20 Sep 2012 Evaluate

The Indian equity markets remained in subdued mood on Thursday. Coming after a day of break there was political jitters coupled with the sluggishness in the global markets that kept the local indices under pressure throughout the day. Both the benchmark indices made a gap-down start, as the government’s recent reform measures got a jolt after one of its allies Trinamool Congress, led by West Bengal Chief Minister, withdrew its support from the government on issue of fuel price hikes and FDI in retail. Though, government looked firm, ruling out any rollback writing off her differences as irreconcilable but it will have to depend upon outside support for survival and to ward off mid-term elections. Traders concern grew that if the government is depending upon outside support, the slew of reform that have been re-started may get a break and apart from some roll back the political crisis could even threaten future reforms in sectors such as pension and insurance. However, the government got the backing of industry body Ficci, which lauded the reform measures undertaken and said that the government should stick to its decisions for ensuring long term gains.

The global cues too remained sluggish on some weak economic reports, with the Japan reported that nation’s exports declined by 5.8 percent in August from a year earlier, the Chinese preliminary manufacturing data came marginally higher at 47.8 from 47.6 in August. Traders were concerned that China’s manufacturing may contract for an 11th month, as a number below 50 signals a contraction. European markets continued sluggish trade after making a weak start on concern that the global economic slowdown is deepening.

The Domestic markets made few valiant efforts of recovery during the day but widespread selling pulled the indices lower and they closed near the lowest point of the day. Maximum pressure was seen on the commodity stocks, as the concern of global economic weakness weighed heavily on the sentiments. Rupee too fell sharply during the day on worries the government may roll back key reforms and kept the markets under tizzy. Same was the situation in the beginning at the PSU oil marketing companies counter, but they managed to recover on government’s hard stand of not to roll back the reform measures and barring IOC rest of the two rose by over 2 percent. The sectors that managed to hold their head in green were IT and Technology, mainly on the back of rupee weakness.

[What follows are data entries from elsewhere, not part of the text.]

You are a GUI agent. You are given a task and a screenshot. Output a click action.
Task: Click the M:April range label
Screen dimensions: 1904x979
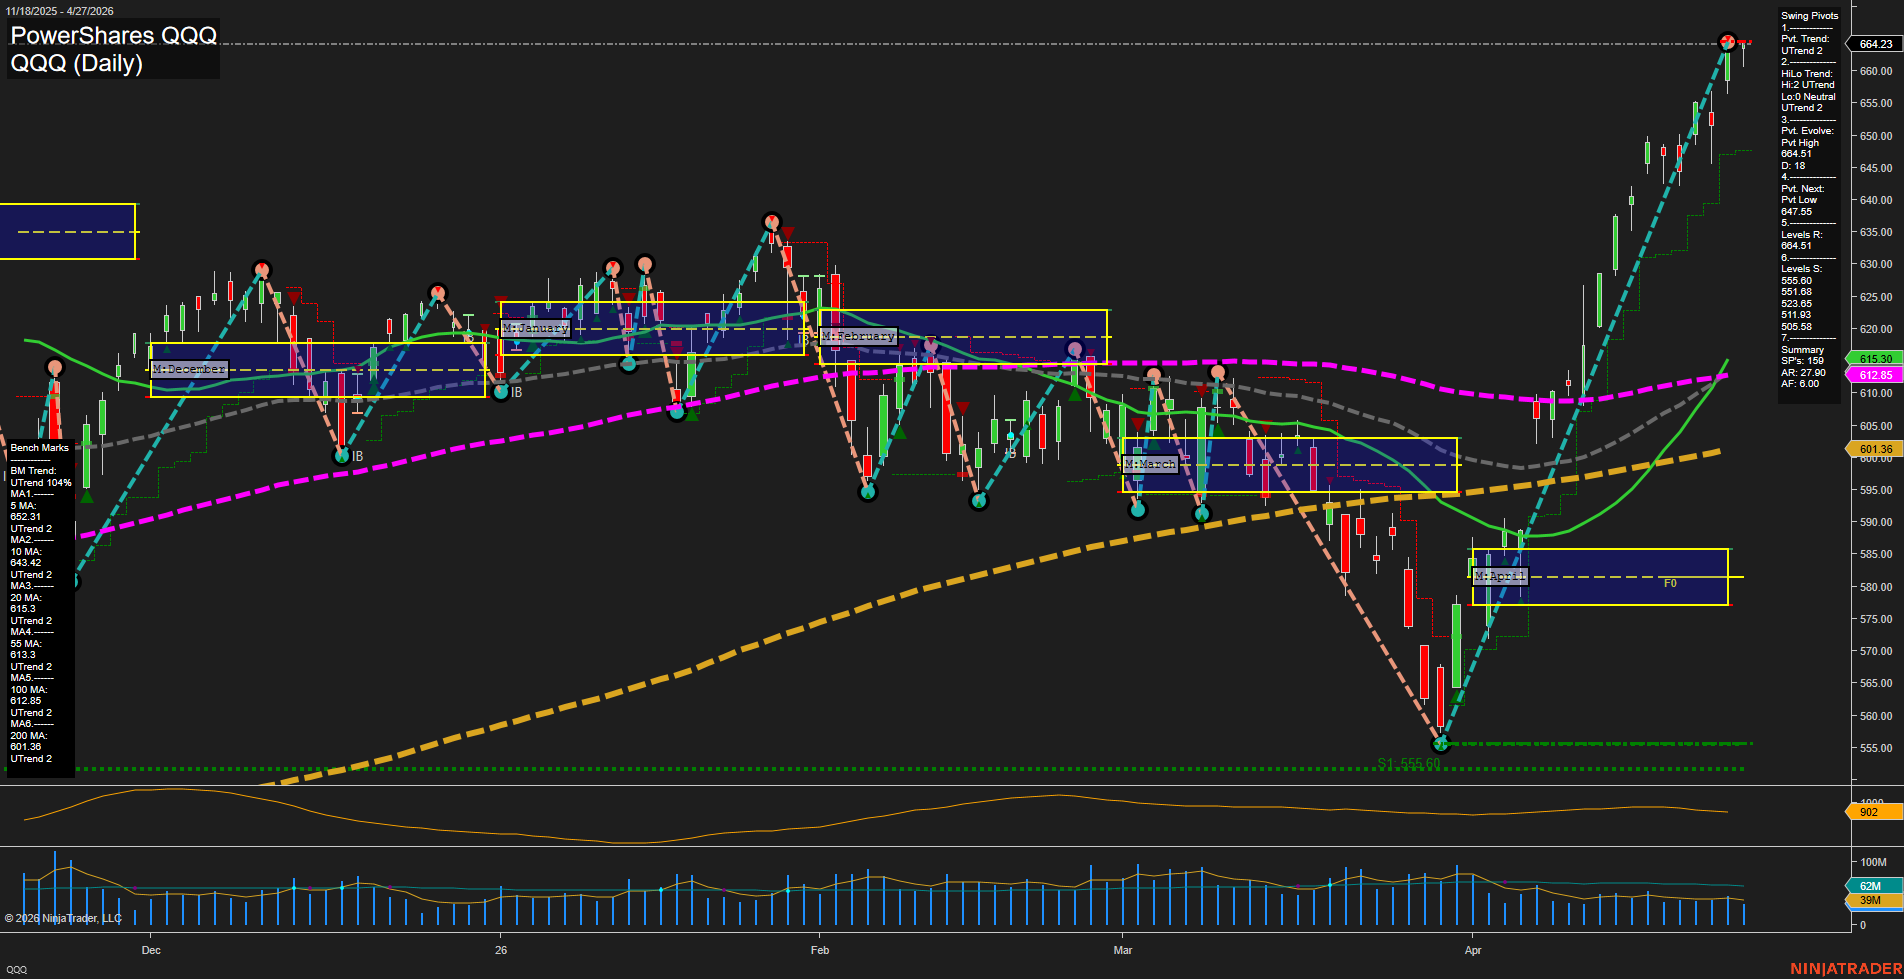tap(1500, 576)
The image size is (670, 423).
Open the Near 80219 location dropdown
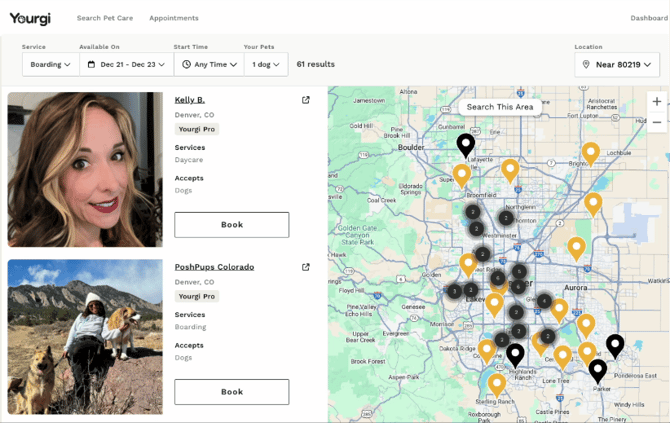tap(617, 64)
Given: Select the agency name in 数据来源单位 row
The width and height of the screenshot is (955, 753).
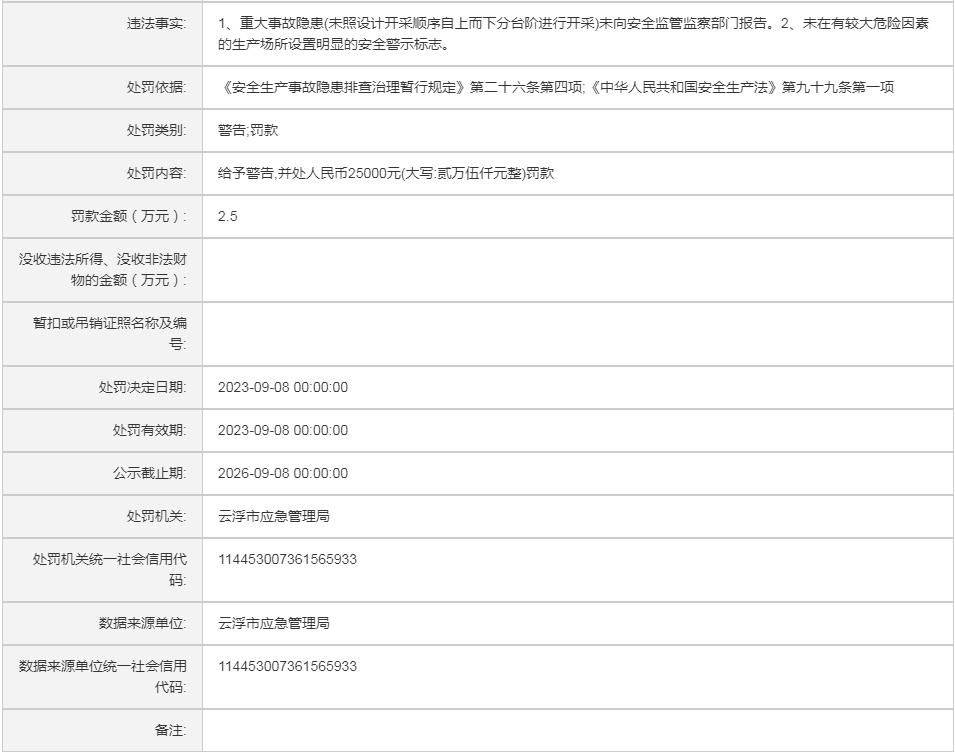Looking at the screenshot, I should point(274,624).
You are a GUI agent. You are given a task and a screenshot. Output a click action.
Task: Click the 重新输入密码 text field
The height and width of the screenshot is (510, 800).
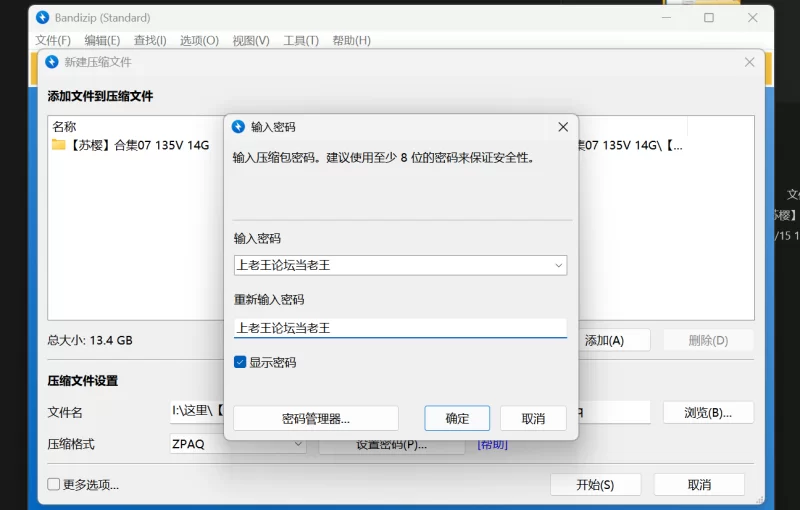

Defensive sector FMCG too closed with a quarter percent of gains, otherwise majority of the sectoral indices suffered cut of over a percent.

The market breadth on the BSE ended negative; advances and declining stocks were in a ratio of 1192:1596 while 120 scrips remained unchanged. (Provisional)

The BSE Sensex lost 175.67 points or 0.95% and settled at 18,320.34. The index touched a high and a low of 18,443.92 and 18,291.93 respectively. 10 stocks were seen advancing while 20 stocks were declining on the index (Provisional)

The BSE Mid-cap index was down by 0.77% while Small-cap index lost 0.65%. (Provisional)

On the BSE Sectoral front, IT was up 0.61%, TECk was up 0.53% and FMCG up 0.29% were the only gainers, while Metal down 2.38%, Capital Goods down by 2.09%, Power down by 1.94%, Oil & Gas down by 1.70% and Bankex down by 1.23%, were the top losers in the space.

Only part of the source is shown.